Mindshift CBT is an app that introduces users to some psychoeducation exercises similar to those used in CBT. It also incorporates calming, relaxation, and mindfulness exercises.

Apps for Sleep

So many of us feel that we’re not sleeping enough – a quarter of all adults don’t feel that they get enough high-quality, restorative sleep with up to 15 percent of people feeling that their daytime functioning suffers because of poor sleep (Marin & Benca, 2012). Luckily, there are calming apps that may be able to help you get to sleep faster.

Bettersleep has a range of activities and exercises that you can use to help guide you into sleep. Some of its features include hypnosis, relaxation techniques, sounds, music, meditations, and bedtime stories.

Pzizz has different settings for nighttime sleep and for naps. Using soundscapes, music, and narration, this app guides you from wakefulness to sleep and even back to wakefulness again after a specific time if you want, helping you transition from awake to asleep and back again smoothly and peacefully.

“Maybe we all have darkness inside of us and some of us are better at dealing with it than others.”
― Jasmine Warga

Calm vs Headspace

The two most popular smartphone applications for calming and meditation are the “Calm” app and the “Headspace” app. The Calm app has over 1.5 million ratings that average 4.8 out of five stars in the Apple Store and over 500,000 ratings that average 4.4 out of five stars in the Google Play Store. Headspace has over 900,000 ratings that average 4.8 stars out of 5 in the Apple Store and over 285,000 ratings that average 4.4 out of five stars in the Google Play Store. As of 2019, it is estimated that together, these apps have somewhere between five and nine million monthly users.

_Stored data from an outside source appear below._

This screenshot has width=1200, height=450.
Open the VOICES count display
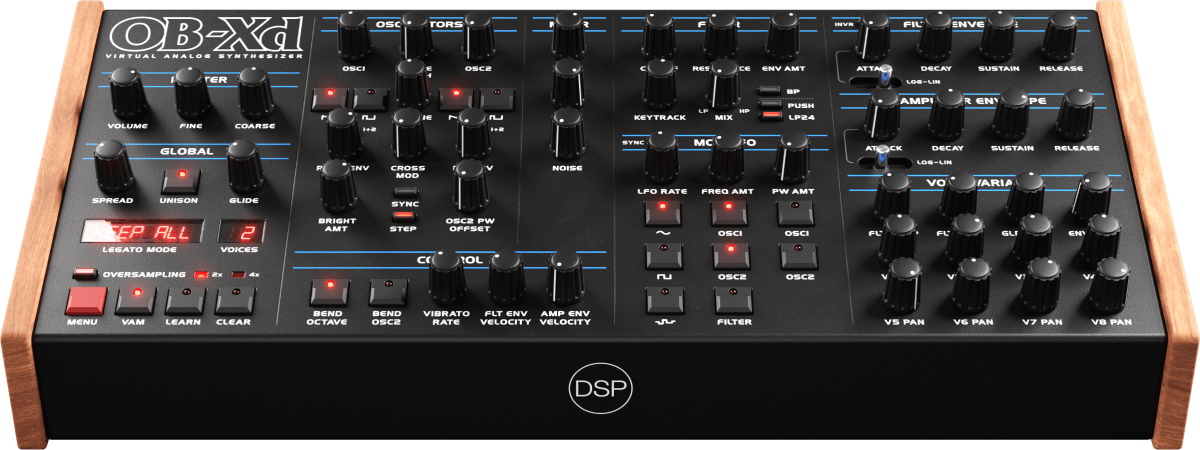coord(243,233)
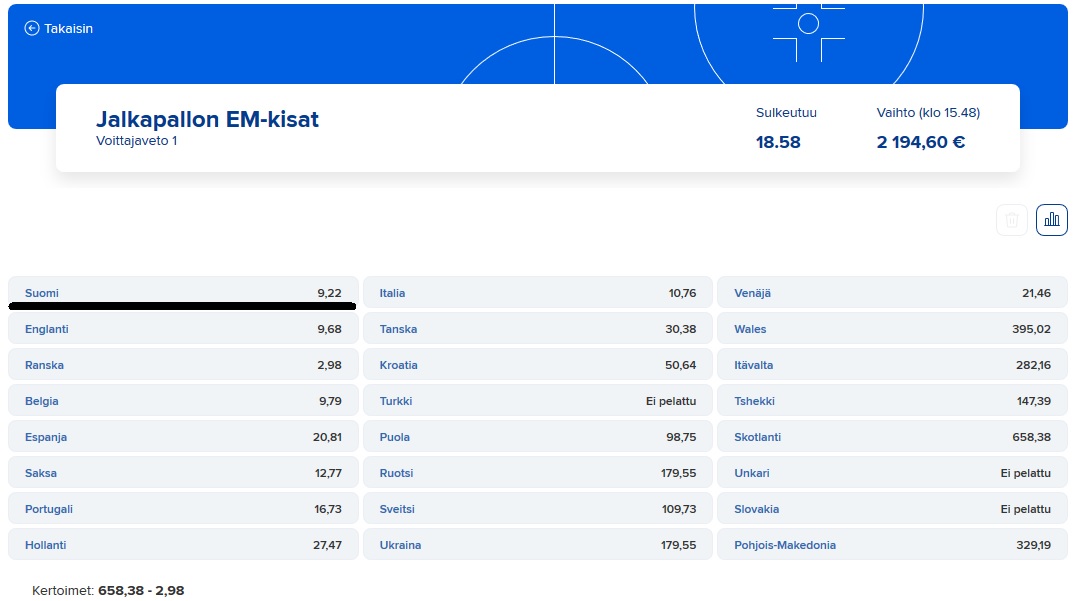Click the Espanja row
1079x601 pixels.
(183, 437)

Both of these apps include guided meditations, breathing exercises, soundscapes, music, and sleep stories amongst other content. Currently both Calm and Headspace operate on subscription models and both charge the same for their services. Subscribing to either one costs 12.99 USD per month or 69.99 USD per year.

Generally, Calm may be preferred if you have some experience with meditation while headspace may be better if you are new to mindfulness or meditation. Headspace tends to offer more guidance and more structure while the content on Calm is presented in a more “a la carte” format which may suit you if you like less structure. This may be confusing or overwhelming if you don’t have meditation experience or if you just feel more comfortable with guidance and structure.

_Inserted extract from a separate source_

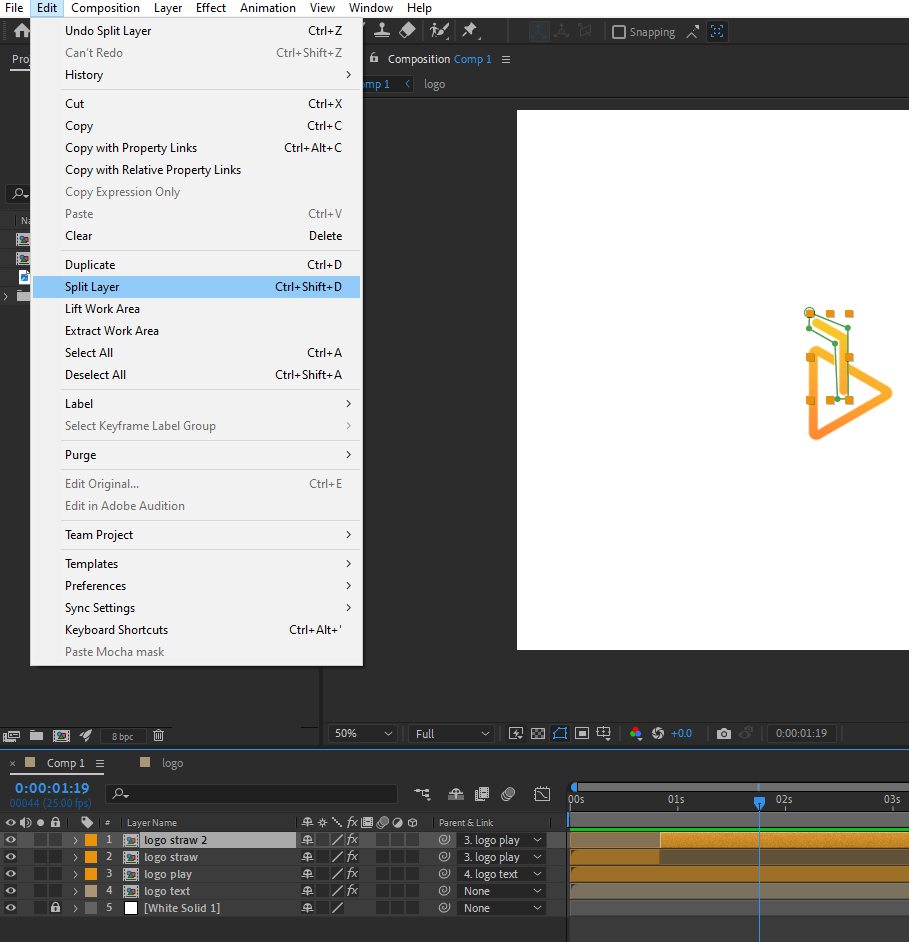Unlock the White Solid 1 layer
This screenshot has height=942, width=909.
click(x=55, y=908)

Notably, a recent scientific review (O’Daffer et al., 2022) found 14 published, peer-reviewed studies testing the efficacy of Headspace but only one published, peer-reviewed study testing the efficacy of Calm. Overall, the authors concluded that there is some evidence that using the Headspace app may improve some symptoms of depression, while the evidence for effects on mindfulness, well-being, stress, and anxiety is more equivocal.

Ultimately, both apps have benefits that may help you achieve greater calmness in your life. They also both have trial periods so you can give them each a try and then stick with the one that works best for you.

In Sum

Our smartphones and other mobile devices can be a source of stress and anxiety (Vahedi & Saiphoo, 2018). But, by downloading and using calming apps, like those reviewed in this article, we may be able to turn a source of stress into a source of calmness. The apps reviewed in this article may help you decrease feelings of worry, stress, anxiety, and insomnia.

References

● Borza, L. (2022). Cognitive-behavioral therapy for generalized anxiety. Dialogues in clinical neuroscience.

● O’Daffer, A., Colt, S. F., Wasil, A. R., & Lau, N. (2022). Efficacy and Conflicts of Interest in Randomized Controlled Trials Evaluating Headspace and Calm Apps: Systematic Review. JMIR mental health, 9(9), e40924.

● Vahedi, Z., & Saiphoo, A. (2018). The association between smartphone use, stress, and anxiety: A meta-analytic review. Stress and Health, 34(3), 347-358.